Every record listed below should be copied exactly.

**Information shown**

□ □ □ □

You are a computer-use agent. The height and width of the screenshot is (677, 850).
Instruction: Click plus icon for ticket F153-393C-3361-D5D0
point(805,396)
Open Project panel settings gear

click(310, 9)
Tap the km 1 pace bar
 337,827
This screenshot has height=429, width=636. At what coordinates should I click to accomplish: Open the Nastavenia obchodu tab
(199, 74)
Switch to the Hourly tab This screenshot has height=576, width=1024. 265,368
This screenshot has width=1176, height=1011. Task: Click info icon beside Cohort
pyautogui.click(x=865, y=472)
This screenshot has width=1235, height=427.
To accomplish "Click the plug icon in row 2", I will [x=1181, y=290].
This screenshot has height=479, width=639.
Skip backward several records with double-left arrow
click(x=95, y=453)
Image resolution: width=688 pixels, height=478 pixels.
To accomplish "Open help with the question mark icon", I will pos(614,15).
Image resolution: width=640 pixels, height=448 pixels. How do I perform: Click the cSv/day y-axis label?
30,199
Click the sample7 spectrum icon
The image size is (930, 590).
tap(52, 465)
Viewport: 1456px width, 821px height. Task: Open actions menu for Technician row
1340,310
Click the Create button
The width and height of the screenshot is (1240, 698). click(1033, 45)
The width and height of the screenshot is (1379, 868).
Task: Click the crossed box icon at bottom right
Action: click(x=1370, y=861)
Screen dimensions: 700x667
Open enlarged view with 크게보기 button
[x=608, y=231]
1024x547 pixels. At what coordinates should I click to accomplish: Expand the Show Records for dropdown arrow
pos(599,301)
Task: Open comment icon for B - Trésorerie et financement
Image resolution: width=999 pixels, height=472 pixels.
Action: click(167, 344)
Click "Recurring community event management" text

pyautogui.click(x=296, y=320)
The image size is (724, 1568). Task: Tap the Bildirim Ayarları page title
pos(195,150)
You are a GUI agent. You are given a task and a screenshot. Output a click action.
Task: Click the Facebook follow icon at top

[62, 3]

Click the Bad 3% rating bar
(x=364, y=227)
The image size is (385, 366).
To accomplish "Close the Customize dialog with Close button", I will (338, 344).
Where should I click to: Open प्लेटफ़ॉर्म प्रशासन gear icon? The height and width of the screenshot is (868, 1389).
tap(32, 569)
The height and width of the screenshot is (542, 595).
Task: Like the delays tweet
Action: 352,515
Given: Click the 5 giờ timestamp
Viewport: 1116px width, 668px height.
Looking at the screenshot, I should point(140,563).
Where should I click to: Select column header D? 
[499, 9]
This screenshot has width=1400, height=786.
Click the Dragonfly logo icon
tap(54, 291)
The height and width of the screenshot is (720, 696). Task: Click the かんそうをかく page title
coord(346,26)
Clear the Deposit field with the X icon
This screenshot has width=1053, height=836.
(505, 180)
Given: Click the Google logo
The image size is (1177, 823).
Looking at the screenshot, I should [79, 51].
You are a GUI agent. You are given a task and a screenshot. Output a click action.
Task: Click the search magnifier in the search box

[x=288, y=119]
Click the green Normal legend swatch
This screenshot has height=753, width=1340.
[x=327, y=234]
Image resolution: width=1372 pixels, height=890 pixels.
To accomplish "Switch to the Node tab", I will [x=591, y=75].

□ □ □ □

**Output for this exercise**
You are a computer-use agent. The height and width of the screenshot is (677, 850).
Instruction: Click plus icon for ticket F153-393C-3361-D5D0
point(805,396)
Open Project panel settings gear

click(310, 9)
Tap the km 1 pace bar
 337,827
This screenshot has height=429, width=636. At what coordinates should I click to accomplish: Open the Nastavenia obchodu tab
(199, 74)
Switch to the Hourly tab This screenshot has height=576, width=1024. 265,368
This screenshot has width=1176, height=1011. Task: Click info icon beside Cohort
pyautogui.click(x=865, y=472)
This screenshot has width=1235, height=427.
To accomplish "Click the plug icon in row 2", I will [x=1181, y=290].
This screenshot has height=479, width=639.
Skip backward several records with double-left arrow
click(x=95, y=453)
Image resolution: width=688 pixels, height=478 pixels.
To accomplish "Open help with the question mark icon", I will pos(614,15).
Image resolution: width=640 pixels, height=448 pixels. How do I perform: Click the cSv/day y-axis label?
30,199
Click the sample7 spectrum icon
The image size is (930, 590).
tap(52, 465)
Viewport: 1456px width, 821px height. Task: Open actions menu for Technician row
1340,310
Click the Create button
The width and height of the screenshot is (1240, 698). click(1033, 45)
The width and height of the screenshot is (1379, 868).
Task: Click the crossed box icon at bottom right
Action: click(x=1370, y=861)
Screen dimensions: 700x667
Open enlarged view with 크게보기 button
[x=608, y=231]
1024x547 pixels. At what coordinates should I click to accomplish: Expand the Show Records for dropdown arrow
pos(599,301)
Task: Open comment icon for B - Trésorerie et financement
Image resolution: width=999 pixels, height=472 pixels.
Action: click(167, 344)
Click "Recurring community event management" text

pyautogui.click(x=296, y=320)
The image size is (724, 1568). Task: Tap the Bildirim Ayarları page title
pos(195,150)
You are a GUI agent. You are given a task and a screenshot. Output a click action.
Task: Click the Facebook follow icon at top

[62, 3]

Click the Bad 3% rating bar
(x=364, y=227)
The image size is (385, 366).
To accomplish "Close the Customize dialog with Close button", I will (338, 344).
Where should I click to: Open प्लेटफ़ॉर्म प्रशासन gear icon? The height and width of the screenshot is (868, 1389).
tap(32, 569)
The height and width of the screenshot is (542, 595).
Task: Like the delays tweet
Action: 352,515
Given: Click the 5 giờ timestamp
Viewport: 1116px width, 668px height.
Looking at the screenshot, I should point(140,563).
Where should I click to: Select column header D? 
[499, 9]
This screenshot has width=1400, height=786.
Click the Dragonfly logo icon
tap(54, 291)
The height and width of the screenshot is (720, 696). Task: Click the かんそうをかく page title
coord(346,26)
Clear the Deposit field with the X icon
This screenshot has width=1053, height=836.
(505, 180)
Given: Click the Google logo
The image size is (1177, 823).
Looking at the screenshot, I should [79, 51].
You are a GUI agent. You are given a task and a screenshot. Output a click action.
Task: Click the search magnifier in the search box

[x=288, y=119]
Click the green Normal legend swatch
This screenshot has height=753, width=1340.
[x=327, y=234]
Image resolution: width=1372 pixels, height=890 pixels.
To accomplish "Switch to the Node tab", I will [x=591, y=75].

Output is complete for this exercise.